Recommended changes to treatment regimen in patients with type 2 diabetes who fast during Ramadan

Before Ramadan During Ramadan
Patients on diet and exercise control No change needed (modify time and intensity of exercise), ensure adequate fluid intake
Patients on oral hypoglycemic agents Ensure adequate fluid intake
Biguanide, metformin 500 mg three times a day, or sustained release metformin (glucophage R) Metformin, 1,000 mg at the sunset meal (Iftar), 500 mg at the predawn meal (Suhur)
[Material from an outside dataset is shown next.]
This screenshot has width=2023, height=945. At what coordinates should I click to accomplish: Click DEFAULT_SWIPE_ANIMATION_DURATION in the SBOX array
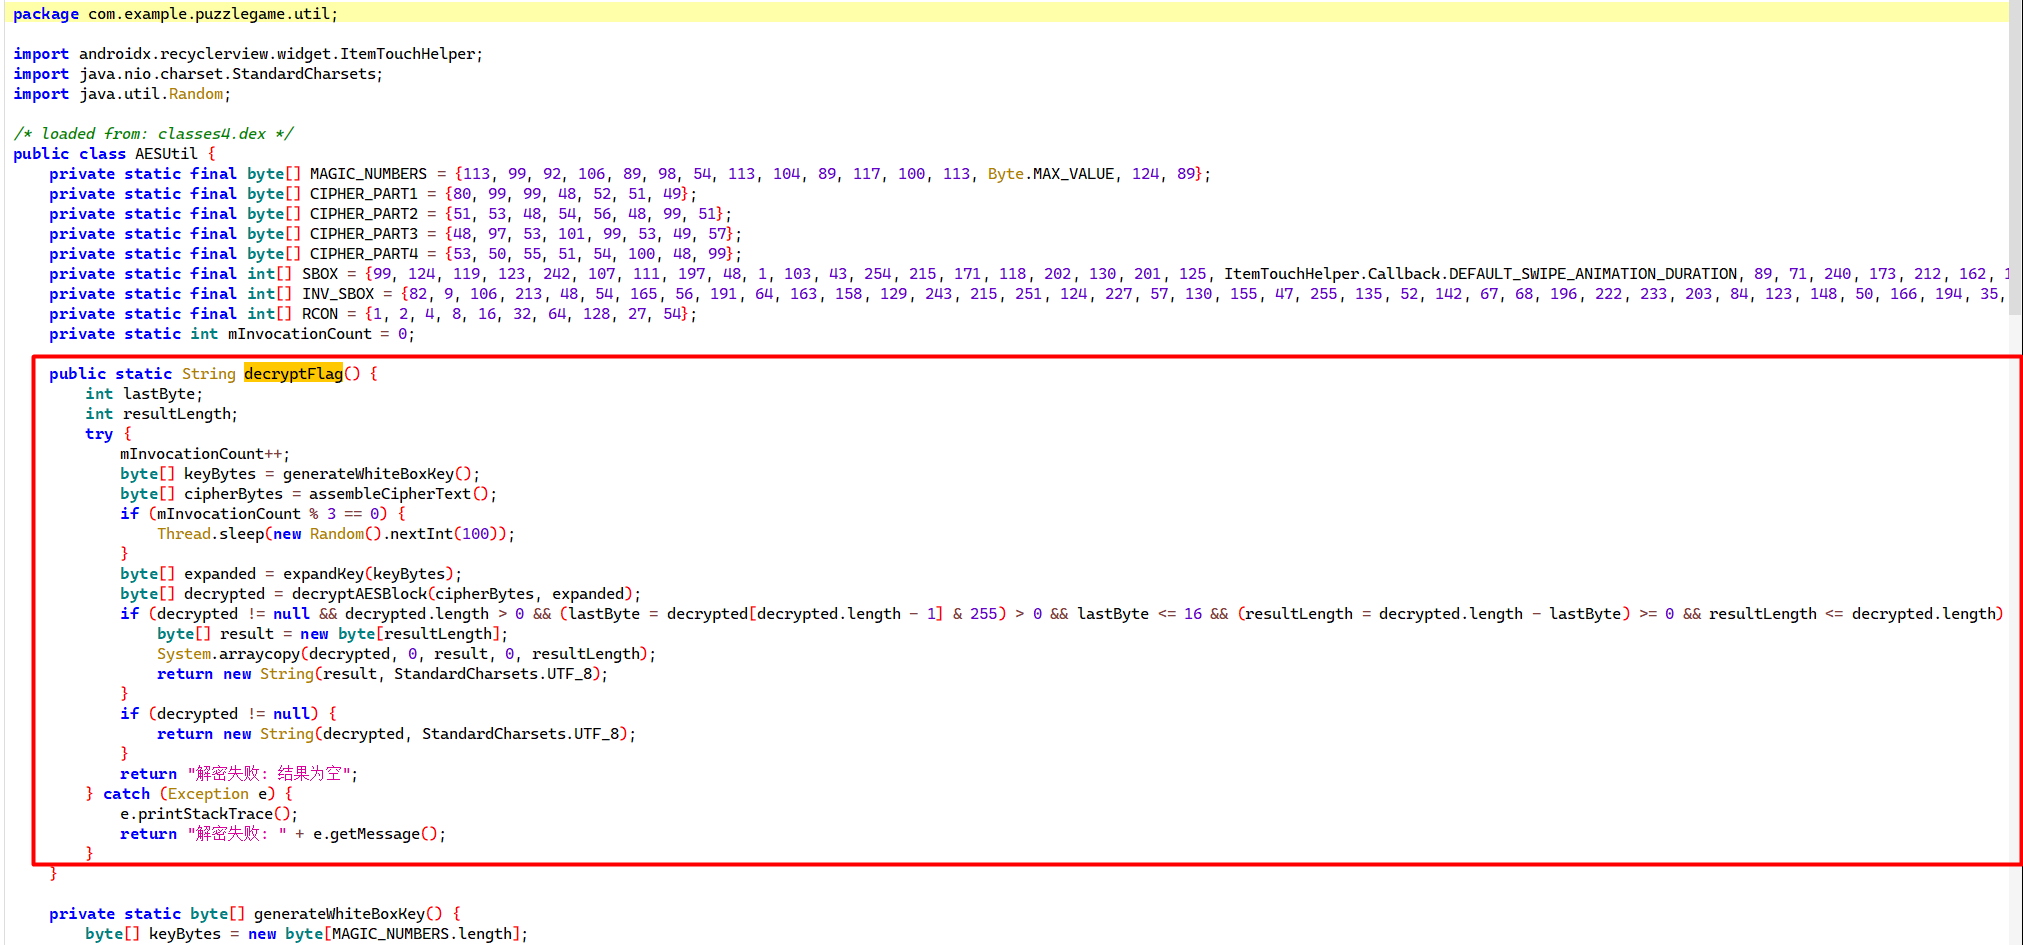coord(1592,273)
TZDs, pioglitazone or rosiglitazone once daily No change needed
Sulfonylureas once a day, e.g., glimepiride 4 mg daily, gliclazide MR 60 mg daily Dose should be given before the sunset meal (Iftar); adjust the dose based on the glycemic control and the risk of hypoglycemia
Sulfonylureas twice a day, e.g., glibenclamide 5 mg or gliclazide 80 mg, twice a day (morning and evening) Use half the usual morning dose at the predawn meal (Suhur) and the full dose at the sunset meal (Iftar), e.g., glibenclamide 2.5 mg or gliclazide 40 mg in the morning, glibenclamide 5 mg or gliclazide 80 mg in evening
Patients on insulin Ensure adequate fluid intake
70/30 premixed insulin twice daily, e.g., 30 units in morning and 20 units in evening Use the usual morning dose at the sunset meal (Iftar) and half the usual evening dose at predawn (Suhur), e.g., 70/30 premixed insulin, 30 units in evening and 10 units in morning; also consider changing to glargine or detemir plus lispro or aspart
  • The recommendations given in this table are for illustrative purposes and are largely based on expert clinical opinion and not on scientific data derived from clinical studies. The recommendations must be adjusted for each specific patient. Adapted from Akbani et al. (30). TZD, thiazolidinedione.